As the output, give exactly the lines that run from the one with "You are a GUI" through the end of the records below, and omit pictures.
=== Recorded data ===
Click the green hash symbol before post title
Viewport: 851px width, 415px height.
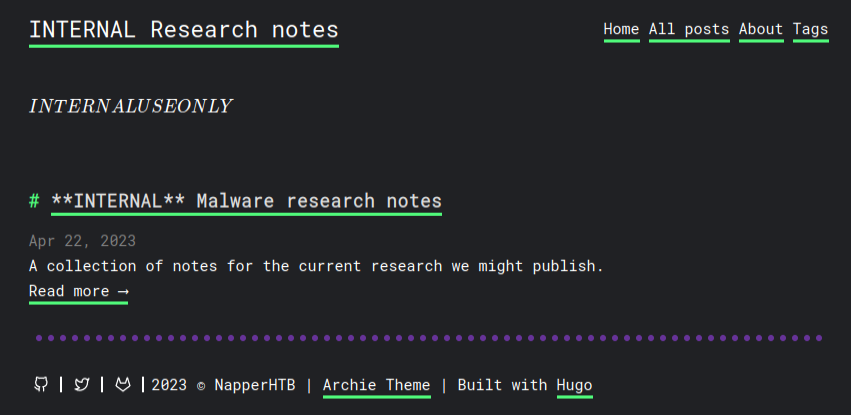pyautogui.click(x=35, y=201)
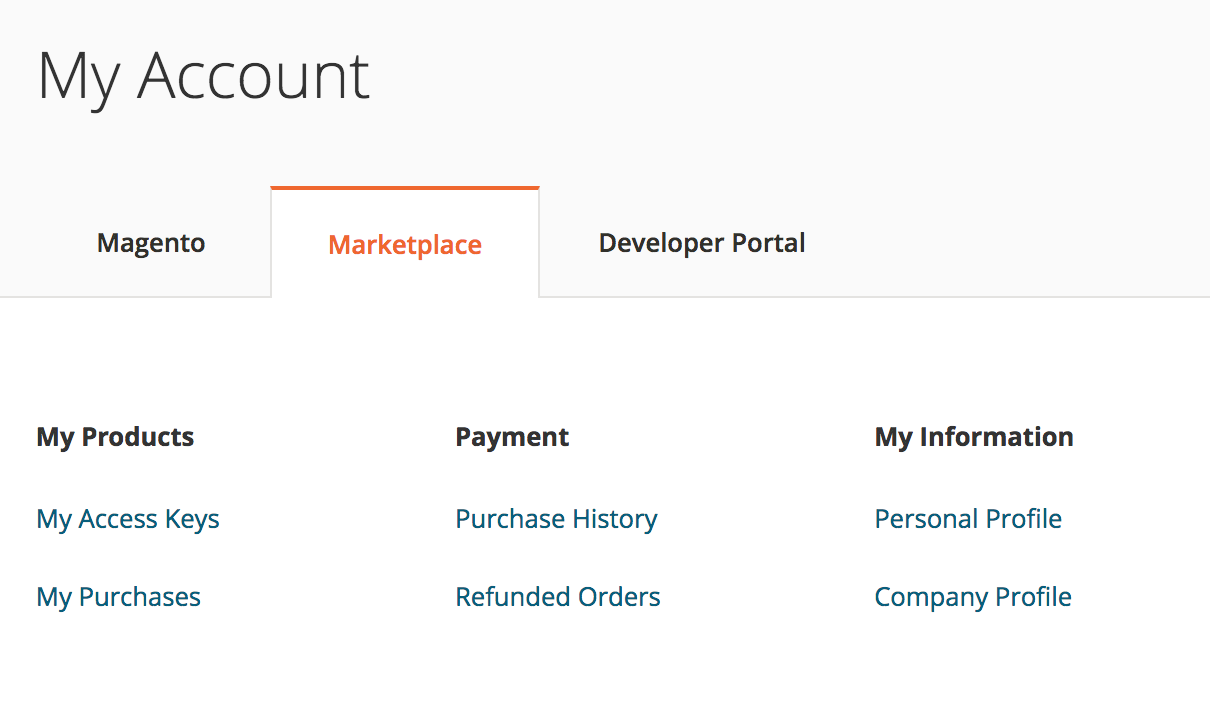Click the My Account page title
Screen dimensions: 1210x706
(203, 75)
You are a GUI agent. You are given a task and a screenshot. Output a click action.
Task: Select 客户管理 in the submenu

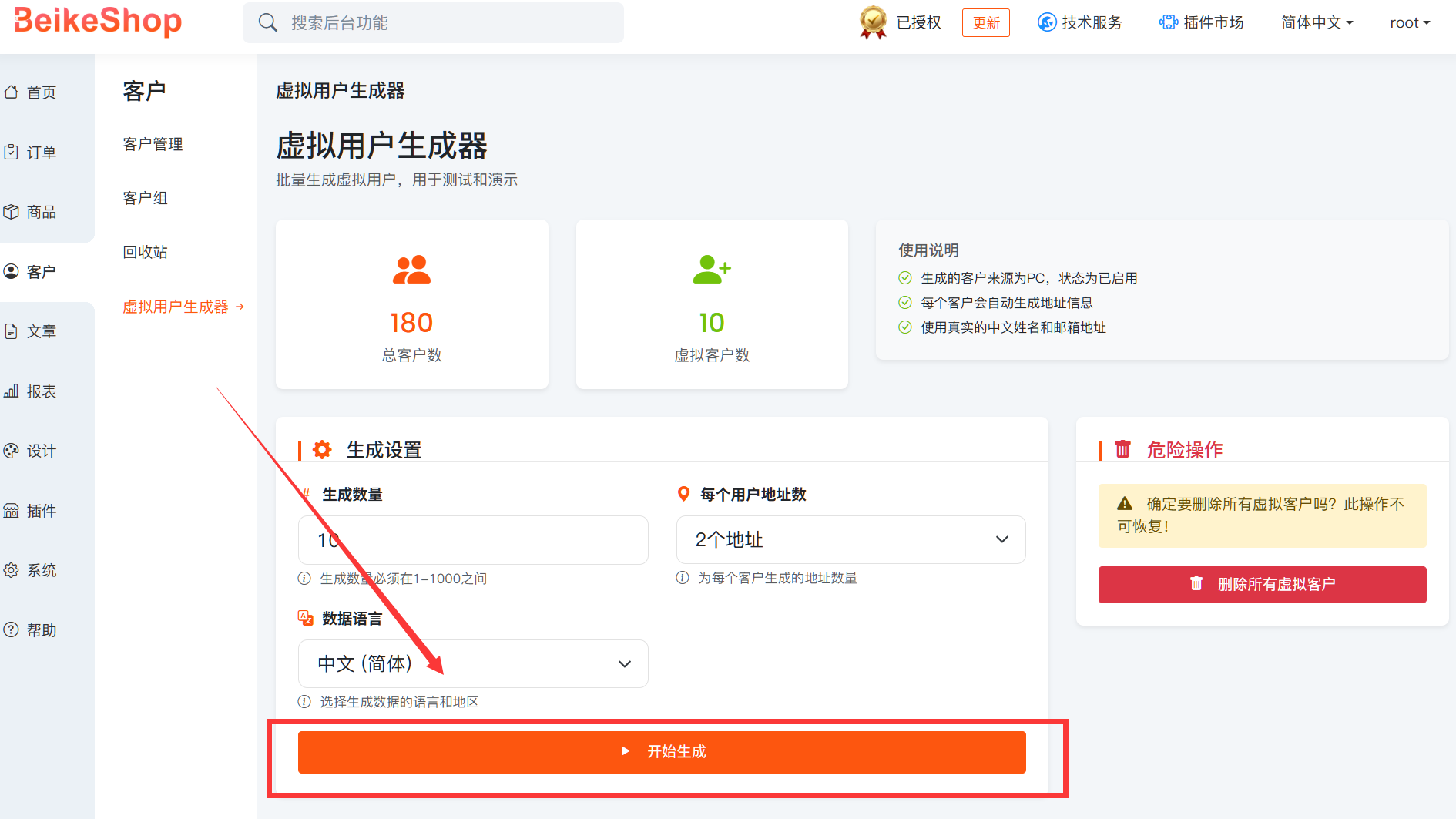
===
### Your solution
You are a GUI agent. You are given a task and a screenshot. Output a click action.
Task: Select 客户管理 in the submenu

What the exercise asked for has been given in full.